L’inauguration de portion d’autoroute, encore moins de pont à péage en pleine agglomération urbaine ou autres nouvelles à effet d’annonce ne sont pas les perspectives que les Ivoiriens attendent.
La grande question est donc de savoir comment peut-on réunir ces conditions sans une discussion inclusive de l’ensemble de la société? Ici encore, ce sondage prouve clairement que l’option du régime RDR est en porte-à-faux avec les attentes de l’ensemble de la société.
Ce sondage prouve aussi que les Ivoiriens ne veulent plus de la politique telle que pratiquée avant la crise, pour ne pas dire, depuis le retour au multipartisme. Mais la grande nouveauté reste que les Ivoiriens veulent le pluralisme puisqu’ils ont une opinion diverse et entendent donc que cette diversité soit respectée. Voilà pourquoi près de la moitié des électeurs ne savent pas quel sera le futur et n’entendent pas s’engager.

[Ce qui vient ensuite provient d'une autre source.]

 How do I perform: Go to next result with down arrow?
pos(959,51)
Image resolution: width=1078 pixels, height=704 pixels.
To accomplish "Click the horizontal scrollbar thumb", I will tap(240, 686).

Ma conclusion est donc que la politique telle que pratiquée dans le passé doit radicalement changer pour que le peuple s’implique dans le processus politique. Mais cela reste le travail des professionnels de la politique ou de leurs conseillers. Je crois que tel devrait être la conclusion de la Fondation Moh Ibrahim. Reste à savoir si les politiciens ivoiriens, enclins à instrumentaliser les peurs et les rancœurs, entendent changer le jeu dans lequel ils tirent le maximum de profit? Je ne crois pas puisque certains veulent nous faire revenir au parti unique et pensent que cela est le futur, 23 ans et huit mois après le retour du pluralisme. Il reste donc à la société ivoirienne de comprendre que la solution n’est certainement l’actuelle, ou encore le leadership enclin naturellement au refus de la démocratie parce que entièrement issus du parti unique. Voila les perspectives et le combat de 2014-2015. Pourra t-on remporter cette bataille didactique et politique? Je reste optimiste contrairement à mon ami André Silver Konan parce que moi je suis engagé depuis 1990 et je ne me résignerai pas à continuer la lutte pour la démocratie pluraliste.